La capital española fue testigo de una multitudinaria manifestación el pasado sábado, donde miles de personas se unieron para exigir un alto al fuego en Gaza y demandar el fin de las relaciones comerciales con Israel. Este evento, que reunió a aproximadamente 5,000 manifestantes según los organizadores y 4,000 según la Policía Nacional, se llevó a cabo en una fecha significativa: el aniversario de la resolución de la ONU del 29 de noviembre de 1947, que marcó el inicio de la partición de Palestina. A pesar de los años transcurridos, el conflicto sigue vigente, y la comunidad internacional observa con creciente preocupación.
La marcha fue organizada por varias asociaciones propalestinas, entre ellas la Asociación Hispano Palestina Jerusalén (AHPJ), la Red Solidaria Contra la Ocupación de Palestina (RESCOP) y la Campaña por el Embargo de Armas a Israel. El recorrido comenzó a las 18:00 horas desde Atocha y se dirigió hacia la Gran Vía, donde los manifestantes expresaron su frustración ante la inacción de la comunidad internacional frente a la crisis humanitaria en Gaza.
### Un Mensaje de Urgencia y Reivindicación
Durante la manifestación, las banderas palestinas ondearon al viento, mientras los asistentes coreaban consignas que reflejaban su indignación. Frases como «¡La paz de Trump es un fraude!» y «Desde el río hasta el mar, Palestina vencerá» resonaron en las calles, subrayando la necesidad de una respuesta contundente ante la situación actual. La crítica hacia la política internacional fue un tema recurrente, con un claro llamado a la acción para que los gobiernos dejen de lado la ambigüedad y tomen una postura firme en defensa de los derechos humanos.

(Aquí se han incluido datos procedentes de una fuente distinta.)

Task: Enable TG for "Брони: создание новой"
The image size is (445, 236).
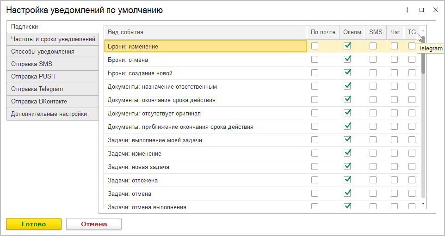Action: 412,73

Irene Montero, secretaria de Política de Podemos y eurodiputada, fue una de las figuras políticas que se unió a la protesta. En declaraciones a los medios, Montero calificó el llamado «plan de paz» para Gaza como un «plan de negocio» que ha permitido que el genocidio continúe, mientras se impone un silencio mediático que oculta la gravedad de la situación. La eurodiputada no dudó en señalar al presidente del Gobierno español, Pedro Sánchez, acusándolo de ignorar el sufrimiento del pueblo palestino. «Si no hay titulares, no le importa el genocidio», afirmó Montero, enfatizando que España tiene responsabilidades internacionales que no puede eludir.
La presidenta de la AHPJ, Saida Ghodaieh, también se dirigió a los presentes, expresando su determinación de continuar con las movilizaciones hasta que se logre un cambio significativo. Ghodaieh, quien tiene familiares atrapados en Gaza, denunció la escasez de ayuda humanitaria y la corrupción que impide que la asistencia llegue a quienes más la necesitan. «La comida no entra como debería; entra en manos de cómplices del genocidio», afirmó, resaltando la urgencia de la situación.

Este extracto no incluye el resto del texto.